Re: ET AGI is only a marginal concern

From: Dani Eder (danielravennest@yahoo.com)
Date: Wed Jul 20 2005 - 15:28:37 MDT


Former astrophysics major jumping in here.

The number of galaxies in the universe is much too
small if the inflationary hypothesis is correct.
The _visible portion_ of the universe may be on
the order of 10^11 galaxies, but the total number
would be much larger.

As for number of planets per star, we now know of
about 150 extra-solar planets. The ones we have
found so far suffer from selection bias. One method
of finding them uses shifts in spectral lines of
a star due to the gravity of a planet making the
star move around. When the star moves back and forth
the Doppler effect shifts the wavelength of the
spectral lines. This technique tends to find
close, heavy planets, since they produce larger
shifts.

Another method detects the drop in light from a
star when a planet passes in front of it. This
method is also biased - towards close, large planets.
Close means the orbit is smaller, and hence more
likely to generate a transit (when a planet passes
in front of the star), and large means a larger
fraction of the star's light is blocked, which is
easier to find.

- - - - -

■ GOAL ■
Please state how many extra-solar planets the post on galaxies and planet detection says are currently known.

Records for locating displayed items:

- - - - -

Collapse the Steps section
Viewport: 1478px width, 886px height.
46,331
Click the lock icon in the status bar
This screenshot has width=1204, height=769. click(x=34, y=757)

- - - - -

■ CORRECT OUTPUT ■
About 150.